Biosynthesis of silver nanoparticles (AgNPs) using nest extract of paper wasp (Polistes sp) was investigated in this work. The AgNPs were characterized by UV–Vis spectroscopy, Fourier transform infrared spectroscopy (FTIR), and transmission electron microscopy (TEM), and evaluated for antibacterial, antifungal, dye degradation, blood anticoagulation, and blood clot dissolution (thrombolytic) activities. The crystalline polydispersed AgNPs with size range of 12.5–95.55 nm absorbed maximally at 428 nm and showed anisotropic structures of sphere, triangle, hexagon, rod, and rhombus. The FTIR data showed prominent peaks at 3426 and 1641 cm−1, which indicate the involvement of phenolics compounds and proteins in the synthesis of AgNPs. The prominence of Ag in the EDX spectra showed that indeed, AgNPs were formed. The AgNPs showed potent antibacterial activities (12–35 mm) against three multi-drug strains of Pseudomonas aeruginosa and Klebsiella granulomatis. While the growth of Aspergillus flavus and Aspergillus niger was completely suppressed, the AgNPs produced growth inhibition of 75.61 % against Aspergillus fumigatus at 100 µg/ml.

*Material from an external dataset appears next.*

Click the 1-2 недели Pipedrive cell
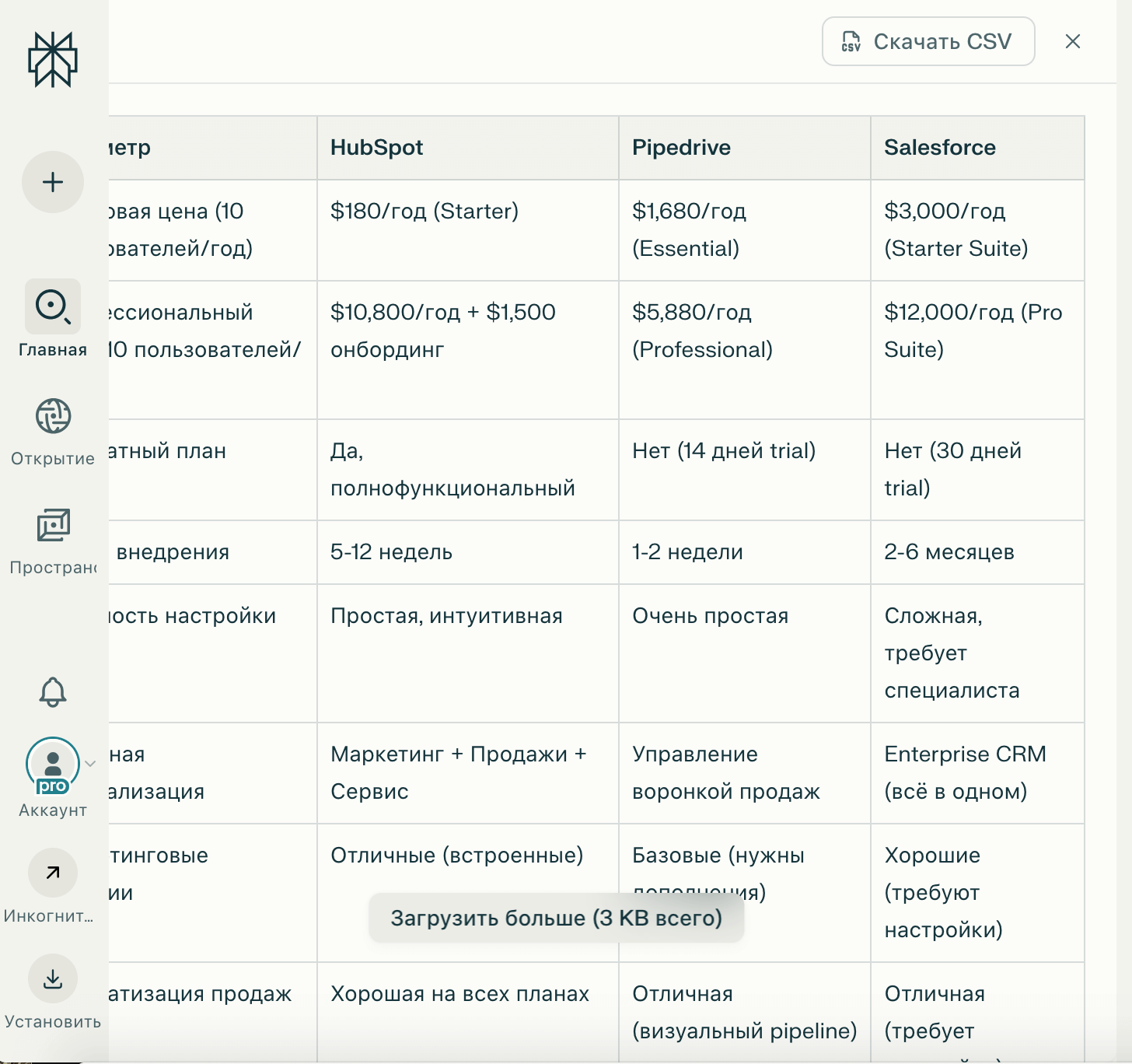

Furthermore, the AgNPs degraded malachite green to the tune of 93.1 %. The AgNPs also prevented coagulation of blood, while it completely dissolved preformed blood clots within 5 min showing the potent anticoagulation and thrombolytic activities. This study, which is the first of its kind to use nest extract of paper wasp for the synthesis of nanoparticles, has shown that the biosynthesized AgNPs could be deployed for biomedical and catalytic applications.